It’s for the best, Harold had said.
He’d said it each time they went to visit.
After he’d eaten his peaches, Harold had settled himself on the settee and fallen asleep, although how anyone could sleep in this heat was beyond her. He was still there now, his stomach rising and falling as he shifted in between dreams, his snoring keeping time with the kitchen clock, and plotting out the afternoon for them both.
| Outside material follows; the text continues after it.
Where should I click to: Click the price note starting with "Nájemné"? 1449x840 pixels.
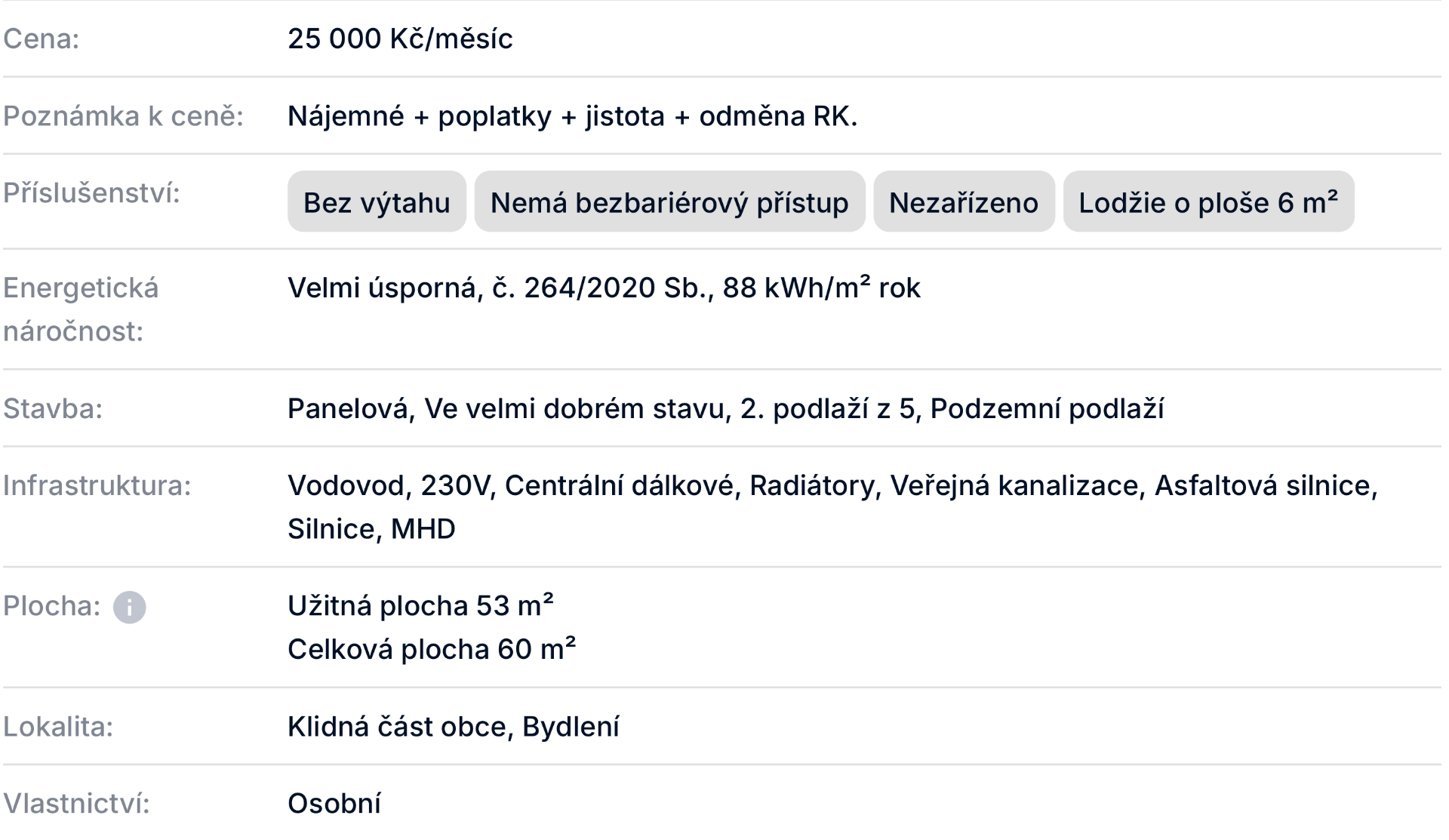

Dorothy took the remains of their silent meal and emptied it into the pedal bin. The only problem with losing your mind was that you never lost the memories you wanted to lose. The memories you really needed left first. Her foot rested on the pedal, and she looked into the waste. No matter how many lists you wrote, and how many circles you made in the Radio Times, and no matter how much you practised the words over and over again, and tried to fool people, the only memories that didn’t leave were the ones you wish you’d never made in the first place.
She reached into the rubbish and lifted a tin out of the potato peelings. She stared at it.
‘These are peaches, Dorothy,’ she said to an empty kitchen. ‘Peaches.’
She felt the tears before she even knew they had happened.
*
‘The problem, Dorothy, is that you think too much.’ Harold’s gaze never left the television screen. ‘It’s not healthy.’
Evening had tempered the sun, and a wash of gold folded across the living room. It drew the sideboard into a rich, dark brandy and buried itself in the pleats of the curtains.
Dorothy picked imaginary fluff from the sleeve of her cardigan. ‘It’s difficult not to think about it, Harold, under the circumstances.’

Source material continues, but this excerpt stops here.